The role has been vacant since Earnie Stewart departed last month. In 2019, it was essentially created for Stewart, who extended his responsibilities beyond the U.S. men's national team, to all of U.S. Soccer's national teams and even to the sport's broader American ecosystem.
But now, as U.S. Soccer's leaders conduct what they are calling "a global search" for Stewart's successor, they have also changed the job description. President Cindy Parlow Cone said Saturday that the new sporting director, whom they expect to hire before July's Women's World Cup, will "really focus on our national teams ... and our technical plan at the elite level."
They have essentially split Stewart's job — which "was huge," Parlow Cone said — into two. They will create a new position to oversee the broader landscape. That new executive, who will report to CEO JT Batson, will focus on everything from coaching education to referee development, and on "growing youth and adult participation," Batson said.

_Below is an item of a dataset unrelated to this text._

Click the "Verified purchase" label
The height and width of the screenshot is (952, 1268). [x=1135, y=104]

This will, in turn, allow the sporting director to work almost exclusively on the elite player pathway and the environments and structures surrounding U.S. Soccer's 27 national teams — from the USMNT and USWNT all the way on down to youth teams and what U.S. Soccer calls its extended national teams (beach soccer, deaf soccer and more).

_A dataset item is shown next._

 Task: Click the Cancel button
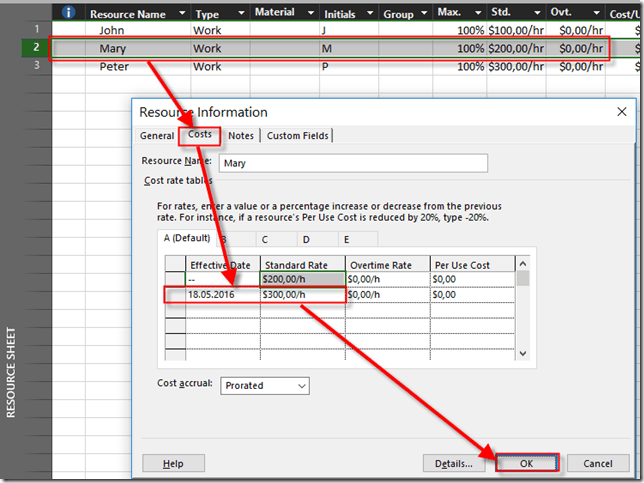pyautogui.click(x=597, y=463)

The redefined U.S. Soccer sporting director role
It will also create a job description that better aligns with the skill sets of many qualified sporting directors throughout global soccer. Batson, speaking from the federation's annual general meeting in San Diego, told a small group of reporters that, in interviews with prospective sporting directors, candidates have given "a lot of very positive feedback ... around the narrowing of focus."
"Folks have been pretty direct around appreciating that evolution," Batson said.
What U.S. Soccer is looking for in its next sporting director, he said, is a "pro at identifying, attracting, retaining and making successful elite-level sporting talent, and someone who can own our technical vision."
And while that description is vague, and seems less influential than sporting director roles at clubs — where executives can sign and sell players, and actually shape the team on the field immediately — it will be more refined that it was previously.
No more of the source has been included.